A Month in the Research Nexus Presentations

The senior students present the clinical/translational research grant that they developed during their month in the Research Nexus.  The grant has a basic science underpinning for the clinical study

Senior Panel

One evening after Match Day is devoted to the senior students talking about their experiences looking for internship and residency positions.  There are a series of FAQ's that are discussed.

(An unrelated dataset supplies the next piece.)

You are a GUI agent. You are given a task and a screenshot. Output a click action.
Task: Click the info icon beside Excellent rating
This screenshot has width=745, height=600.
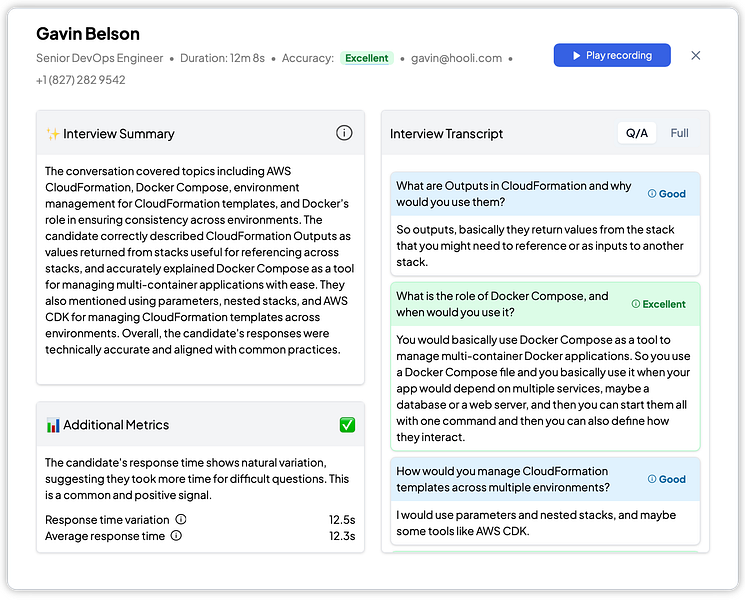pos(636,304)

MSTP Annual Student Research Day

This annual event is held in the Fall to give MSTP students an opportunity to learn about their colleagues' research. During the morning, students present their research in either a poster or oral format. The morning session is followed by a keynote seminar given by a previous graduate of the program. The afternoon is devoted to a business meeting discussion groups and a team building exercise. The day is concluded with an informal dinner. This annual event is attended by all the MSTP students, mentors, selected faculty, department chairpersons and guests.
 

MUSC Student Research Day Competition

The campus wide student research day is held annually in November. Oral and poster presentations are made by the students and evaluated by the faculty. Constructive feedback is given to all the participants. Monetary prizes are awarded for the best presentations in each category. The day is topped off by a keynote address by an outstanding scientist and role model.

Invited Seminar Speakers

During the course of the academic year, students have the opportunity to invite guest speakers. In addition, the students get to meet with the guest speakers, who are often role models, during lunch.

Social Events

During the course of the year, several social events are also planned. In the past these have included such events as attending baseball games, hockey, paintball, symphony, paddle boarding and soccer matches.  The graduating students have a celebratory dinner hosted by the Program Director, Associate Program Director, and the Assistant Program Director.